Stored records
◇ ◇ ◇ ◇ ◇ ◇ ◇
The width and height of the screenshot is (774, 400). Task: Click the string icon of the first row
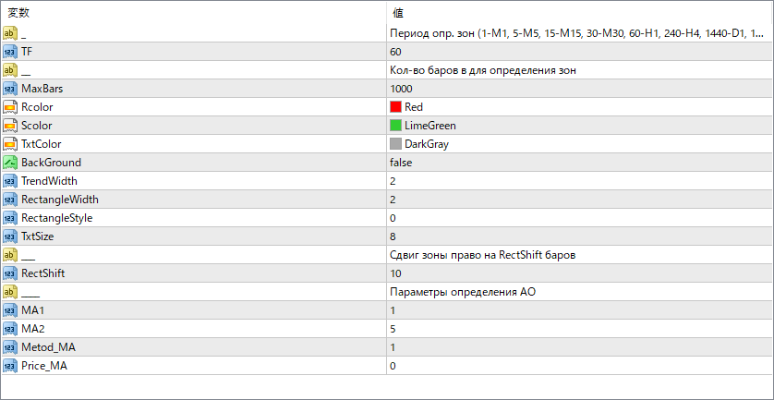pos(10,33)
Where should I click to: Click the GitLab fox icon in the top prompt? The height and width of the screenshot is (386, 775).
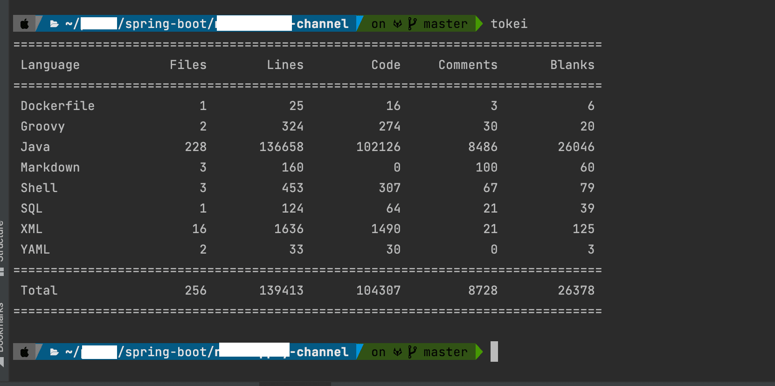(398, 24)
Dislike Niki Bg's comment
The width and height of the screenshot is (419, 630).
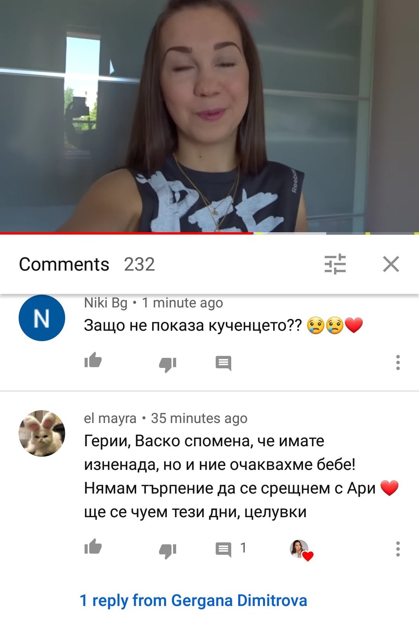[x=168, y=364]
◇ ◇ ◇ ◇ ◇ ◇ ◇
# [Exercise requirements]
Print the data exactly, from its first line to the line containing "Dislike Niki Bg's comment", both included. Omit the pictures.

# [Solution to this problem]
The width and height of the screenshot is (774, 400). Task: Click the string icon of the first row
pos(10,33)
Where should I click to: Click the GitLab fox icon in the top prompt? The height and width of the screenshot is (386, 775).
(398, 24)
Dislike Niki Bg's comment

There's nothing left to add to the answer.